**Task:** Each of the entries should be output exactly, with nothing left out.

**Data under study:**
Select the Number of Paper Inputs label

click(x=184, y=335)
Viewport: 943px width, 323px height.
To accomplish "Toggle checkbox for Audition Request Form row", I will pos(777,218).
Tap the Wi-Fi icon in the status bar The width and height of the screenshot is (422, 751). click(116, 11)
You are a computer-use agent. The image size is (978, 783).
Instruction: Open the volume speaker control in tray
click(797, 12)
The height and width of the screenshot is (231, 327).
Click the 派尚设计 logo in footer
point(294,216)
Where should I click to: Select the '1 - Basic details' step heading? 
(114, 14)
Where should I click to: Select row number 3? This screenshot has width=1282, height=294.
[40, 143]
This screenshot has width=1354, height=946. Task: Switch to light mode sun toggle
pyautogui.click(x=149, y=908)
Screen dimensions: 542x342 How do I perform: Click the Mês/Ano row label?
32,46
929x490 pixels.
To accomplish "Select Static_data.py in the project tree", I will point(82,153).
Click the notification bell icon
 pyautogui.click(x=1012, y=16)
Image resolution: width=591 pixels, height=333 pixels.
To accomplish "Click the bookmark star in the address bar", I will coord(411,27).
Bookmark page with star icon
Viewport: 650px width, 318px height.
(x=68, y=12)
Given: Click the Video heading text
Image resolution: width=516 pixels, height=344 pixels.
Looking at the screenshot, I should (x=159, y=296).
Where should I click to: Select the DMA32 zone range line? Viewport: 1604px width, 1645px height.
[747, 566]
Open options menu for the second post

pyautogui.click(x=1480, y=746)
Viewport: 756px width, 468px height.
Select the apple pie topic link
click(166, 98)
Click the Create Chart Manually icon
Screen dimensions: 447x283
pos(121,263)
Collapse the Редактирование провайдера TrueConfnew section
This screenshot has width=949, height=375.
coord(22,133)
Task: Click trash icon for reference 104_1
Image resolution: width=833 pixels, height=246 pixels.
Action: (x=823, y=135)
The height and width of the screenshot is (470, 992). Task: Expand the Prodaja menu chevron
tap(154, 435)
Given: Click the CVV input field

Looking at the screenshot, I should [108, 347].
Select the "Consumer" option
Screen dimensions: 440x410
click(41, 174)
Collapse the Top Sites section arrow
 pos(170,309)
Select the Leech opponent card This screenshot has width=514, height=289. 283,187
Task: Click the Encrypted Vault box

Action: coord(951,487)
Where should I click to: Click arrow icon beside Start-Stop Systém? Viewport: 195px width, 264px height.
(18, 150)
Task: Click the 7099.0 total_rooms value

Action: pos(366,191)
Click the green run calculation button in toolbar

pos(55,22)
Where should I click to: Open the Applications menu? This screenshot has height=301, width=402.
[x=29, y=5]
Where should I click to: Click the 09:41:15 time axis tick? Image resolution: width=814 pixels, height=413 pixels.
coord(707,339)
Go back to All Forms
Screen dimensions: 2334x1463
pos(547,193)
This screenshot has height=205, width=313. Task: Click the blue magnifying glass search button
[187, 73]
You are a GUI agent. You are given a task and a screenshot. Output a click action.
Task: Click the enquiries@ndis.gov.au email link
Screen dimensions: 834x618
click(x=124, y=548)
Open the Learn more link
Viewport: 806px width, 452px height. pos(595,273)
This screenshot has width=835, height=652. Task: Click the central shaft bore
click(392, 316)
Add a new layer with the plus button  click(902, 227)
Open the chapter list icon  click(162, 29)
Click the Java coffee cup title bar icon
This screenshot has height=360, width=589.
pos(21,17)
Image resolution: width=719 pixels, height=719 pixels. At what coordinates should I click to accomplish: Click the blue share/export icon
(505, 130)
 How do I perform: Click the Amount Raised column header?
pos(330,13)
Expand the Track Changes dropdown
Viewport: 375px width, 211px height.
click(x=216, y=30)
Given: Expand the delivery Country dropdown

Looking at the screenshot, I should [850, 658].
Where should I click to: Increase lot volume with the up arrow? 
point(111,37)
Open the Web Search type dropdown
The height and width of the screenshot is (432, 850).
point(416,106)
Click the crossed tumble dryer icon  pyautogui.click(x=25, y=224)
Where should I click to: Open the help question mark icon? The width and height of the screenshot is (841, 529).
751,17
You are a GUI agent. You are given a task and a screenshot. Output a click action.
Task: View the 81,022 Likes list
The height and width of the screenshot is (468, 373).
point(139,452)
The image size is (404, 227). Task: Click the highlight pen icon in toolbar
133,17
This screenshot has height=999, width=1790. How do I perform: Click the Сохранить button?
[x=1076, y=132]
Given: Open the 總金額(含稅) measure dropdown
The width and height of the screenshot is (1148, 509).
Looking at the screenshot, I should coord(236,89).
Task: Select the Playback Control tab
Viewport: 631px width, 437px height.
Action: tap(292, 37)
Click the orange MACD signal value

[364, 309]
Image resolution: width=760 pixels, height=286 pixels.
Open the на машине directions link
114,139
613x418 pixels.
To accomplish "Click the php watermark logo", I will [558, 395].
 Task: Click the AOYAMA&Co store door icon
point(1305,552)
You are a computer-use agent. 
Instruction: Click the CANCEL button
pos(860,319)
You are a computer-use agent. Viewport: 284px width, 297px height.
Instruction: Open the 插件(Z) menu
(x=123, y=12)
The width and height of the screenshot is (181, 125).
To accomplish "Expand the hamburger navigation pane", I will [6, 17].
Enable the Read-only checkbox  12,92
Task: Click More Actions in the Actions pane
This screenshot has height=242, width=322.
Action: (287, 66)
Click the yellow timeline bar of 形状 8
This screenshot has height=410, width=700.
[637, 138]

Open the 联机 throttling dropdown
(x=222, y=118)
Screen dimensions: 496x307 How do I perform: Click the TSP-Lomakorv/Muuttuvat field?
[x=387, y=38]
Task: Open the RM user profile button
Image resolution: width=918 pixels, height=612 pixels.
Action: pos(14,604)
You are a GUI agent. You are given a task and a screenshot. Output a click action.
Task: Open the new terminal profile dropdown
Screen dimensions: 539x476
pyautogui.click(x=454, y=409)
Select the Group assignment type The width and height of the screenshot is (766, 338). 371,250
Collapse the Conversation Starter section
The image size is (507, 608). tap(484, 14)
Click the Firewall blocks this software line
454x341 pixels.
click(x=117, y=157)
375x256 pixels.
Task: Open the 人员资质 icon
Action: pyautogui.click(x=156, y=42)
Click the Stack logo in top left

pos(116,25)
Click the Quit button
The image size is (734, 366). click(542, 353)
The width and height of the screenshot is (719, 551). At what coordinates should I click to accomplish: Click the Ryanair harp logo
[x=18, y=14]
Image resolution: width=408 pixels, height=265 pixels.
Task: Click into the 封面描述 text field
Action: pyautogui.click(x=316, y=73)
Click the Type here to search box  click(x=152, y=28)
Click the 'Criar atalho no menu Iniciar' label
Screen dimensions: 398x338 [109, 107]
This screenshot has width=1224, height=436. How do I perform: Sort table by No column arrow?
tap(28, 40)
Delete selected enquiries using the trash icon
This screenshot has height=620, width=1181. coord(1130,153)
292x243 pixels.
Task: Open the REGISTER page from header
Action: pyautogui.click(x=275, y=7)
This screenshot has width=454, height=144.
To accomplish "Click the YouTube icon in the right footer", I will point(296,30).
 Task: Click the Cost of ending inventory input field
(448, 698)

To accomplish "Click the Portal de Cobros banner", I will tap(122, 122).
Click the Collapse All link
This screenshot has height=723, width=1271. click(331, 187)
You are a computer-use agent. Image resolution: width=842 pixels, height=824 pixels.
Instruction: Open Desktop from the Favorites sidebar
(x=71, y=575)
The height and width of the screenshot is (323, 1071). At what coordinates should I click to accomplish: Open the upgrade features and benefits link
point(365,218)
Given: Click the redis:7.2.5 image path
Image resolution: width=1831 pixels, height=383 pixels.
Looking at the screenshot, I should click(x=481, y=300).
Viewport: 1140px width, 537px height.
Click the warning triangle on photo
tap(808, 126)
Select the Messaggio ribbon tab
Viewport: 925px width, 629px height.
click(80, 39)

**Solved exercise:**
Select the Number of Paper Inputs label

click(x=184, y=335)
Viewport: 943px width, 323px height.
To accomplish "Toggle checkbox for Audition Request Form row", I will pos(777,218).
Tap the Wi-Fi icon in the status bar The width and height of the screenshot is (422, 751). click(116, 11)
You are a computer-use agent. The image size is (978, 783).
Instruction: Open the volume speaker control in tray
click(797, 12)
The height and width of the screenshot is (231, 327).
Click the 派尚设计 logo in footer
point(294,216)
Where should I click to: Select the '1 - Basic details' step heading? 
(114, 14)
Where should I click to: Select row number 3? This screenshot has width=1282, height=294.
[40, 143]
This screenshot has width=1354, height=946. Task: Switch to light mode sun toggle
pyautogui.click(x=149, y=908)
Screen dimensions: 542x342 How do I perform: Click the Mês/Ano row label?
32,46
929x490 pixels.
To accomplish "Select Static_data.py in the project tree", I will point(82,153).
Click the notification bell icon
 pyautogui.click(x=1012, y=16)
Image resolution: width=591 pixels, height=333 pixels.
To accomplish "Click the bookmark star in the address bar", I will coord(411,27).
Bookmark page with star icon
Viewport: 650px width, 318px height.
(x=68, y=12)
Given: Click the Video heading text
Image resolution: width=516 pixels, height=344 pixels.
Looking at the screenshot, I should (x=159, y=296).
Where should I click to: Select the DMA32 zone range line? Viewport: 1604px width, 1645px height.
[747, 566]
Open options menu for the second post

pyautogui.click(x=1480, y=746)
Viewport: 756px width, 468px height.
Select the apple pie topic link
click(166, 98)
Click the Create Chart Manually icon
Screen dimensions: 447x283
pos(121,263)
Collapse the Редактирование провайдера TrueConfnew section
This screenshot has width=949, height=375.
coord(22,133)
Task: Click trash icon for reference 104_1
Image resolution: width=833 pixels, height=246 pixels.
Action: (x=823, y=135)
The height and width of the screenshot is (470, 992). Task: Expand the Prodaja menu chevron
tap(154, 435)
Given: Click the CVV input field

Looking at the screenshot, I should [108, 347].
Select the "Consumer" option
Screen dimensions: 440x410
click(41, 174)
Collapse the Top Sites section arrow
 pos(170,309)
Select the Leech opponent card This screenshot has width=514, height=289. 283,187
Task: Click the Encrypted Vault box

Action: coord(951,487)
Where should I click to: Click arrow icon beside Start-Stop Systém? Viewport: 195px width, 264px height.
(18, 150)
Task: Click the 7099.0 total_rooms value

Action: pos(366,191)
Click the green run calculation button in toolbar

pos(55,22)
Where should I click to: Open the Applications menu? This screenshot has height=301, width=402.
[x=29, y=5]
Where should I click to: Click the 09:41:15 time axis tick? Image resolution: width=814 pixels, height=413 pixels.
coord(707,339)
Go back to All Forms
Screen dimensions: 2334x1463
pos(547,193)
This screenshot has height=205, width=313. Task: Click the blue magnifying glass search button
[187, 73]
You are a GUI agent. You are given a task and a screenshot. Output a click action.
Task: Click the enquiries@ndis.gov.au email link
Screen dimensions: 834x618
click(x=124, y=548)
Open the Learn more link
Viewport: 806px width, 452px height. pos(595,273)
This screenshot has width=835, height=652. Task: Click the central shaft bore
click(392, 316)
Add a new layer with the plus button  click(902, 227)
Open the chapter list icon  click(162, 29)
Click the Java coffee cup title bar icon
This screenshot has height=360, width=589.
pos(21,17)
Image resolution: width=719 pixels, height=719 pixels. At what coordinates should I click to accomplish: Click the blue share/export icon
(505, 130)
 How do I perform: Click the Amount Raised column header?
pos(330,13)
Expand the Track Changes dropdown
Viewport: 375px width, 211px height.
click(x=216, y=30)
Given: Expand the delivery Country dropdown

Looking at the screenshot, I should [850, 658].
Where should I click to: Increase lot volume with the up arrow? 
point(111,37)
Open the Web Search type dropdown
The height and width of the screenshot is (432, 850).
point(416,106)
Click the crossed tumble dryer icon  pyautogui.click(x=25, y=224)
Where should I click to: Open the help question mark icon? The width and height of the screenshot is (841, 529).
751,17
You are a GUI agent. You are given a task and a screenshot. Output a click action.
Task: View the 81,022 Likes list
The height and width of the screenshot is (468, 373).
point(139,452)
The image size is (404, 227). Task: Click the highlight pen icon in toolbar
133,17
This screenshot has height=999, width=1790. How do I perform: Click the Сохранить button?
[x=1076, y=132]
Given: Open the 總金額(含稅) measure dropdown
The width and height of the screenshot is (1148, 509).
Looking at the screenshot, I should coord(236,89).
Task: Select the Playback Control tab
Viewport: 631px width, 437px height.
Action: tap(292, 37)
Click the orange MACD signal value

[364, 309]
Image resolution: width=760 pixels, height=286 pixels.
Open the на машине directions link
114,139
613x418 pixels.
To accomplish "Click the php watermark logo", I will [558, 395].
 Task: Click the AOYAMA&Co store door icon
point(1305,552)
You are a computer-use agent. 
Instruction: Click the CANCEL button
pos(860,319)
You are a computer-use agent. Viewport: 284px width, 297px height.
Instruction: Open the 插件(Z) menu
(x=123, y=12)
The width and height of the screenshot is (181, 125).
To accomplish "Expand the hamburger navigation pane", I will [6, 17].
Enable the Read-only checkbox  12,92
Task: Click More Actions in the Actions pane
This screenshot has height=242, width=322.
Action: (287, 66)
Click the yellow timeline bar of 形状 8
This screenshot has height=410, width=700.
[637, 138]

Open the 联机 throttling dropdown
(x=222, y=118)
Screen dimensions: 496x307 How do I perform: Click the TSP-Lomakorv/Muuttuvat field?
[x=387, y=38]
Task: Open the RM user profile button
Image resolution: width=918 pixels, height=612 pixels.
Action: pos(14,604)
You are a GUI agent. You are given a task and a screenshot. Output a click action.
Task: Open the new terminal profile dropdown
Screen dimensions: 539x476
pyautogui.click(x=454, y=409)
Select the Group assignment type The width and height of the screenshot is (766, 338). 371,250
Collapse the Conversation Starter section
The image size is (507, 608). tap(484, 14)
Click the Firewall blocks this software line
454x341 pixels.
click(x=117, y=157)
375x256 pixels.
Task: Open the 人员资质 icon
Action: pyautogui.click(x=156, y=42)
Click the Stack logo in top left

pos(116,25)
Click the Quit button
The image size is (734, 366). click(542, 353)
The width and height of the screenshot is (719, 551). At what coordinates should I click to accomplish: Click the Ryanair harp logo
[x=18, y=14]
Image resolution: width=408 pixels, height=265 pixels.
Task: Click into the 封面描述 text field
Action: pyautogui.click(x=316, y=73)
Click the Type here to search box  click(x=152, y=28)
Click the 'Criar atalho no menu Iniciar' label
Screen dimensions: 398x338 [109, 107]
This screenshot has width=1224, height=436. How do I perform: Sort table by No column arrow?
tap(28, 40)
Delete selected enquiries using the trash icon
This screenshot has height=620, width=1181. coord(1130,153)
292x243 pixels.
Task: Open the REGISTER page from header
Action: pyautogui.click(x=275, y=7)
This screenshot has width=454, height=144.
To accomplish "Click the YouTube icon in the right footer", I will point(296,30).
 Task: Click the Cost of ending inventory input field
(448, 698)

To accomplish "Click the Portal de Cobros banner", I will tap(122, 122).
Click the Collapse All link
This screenshot has height=723, width=1271. click(331, 187)
You are a computer-use agent. Image resolution: width=842 pixels, height=824 pixels.
Instruction: Open Desktop from the Favorites sidebar
(x=71, y=575)
The height and width of the screenshot is (323, 1071). At what coordinates should I click to accomplish: Open the upgrade features and benefits link
point(365,218)
Given: Click the redis:7.2.5 image path
Image resolution: width=1831 pixels, height=383 pixels.
Looking at the screenshot, I should click(x=481, y=300).
Viewport: 1140px width, 537px height.
Click the warning triangle on photo
tap(808, 126)
Select the Messaggio ribbon tab
Viewport: 925px width, 629px height.
click(80, 39)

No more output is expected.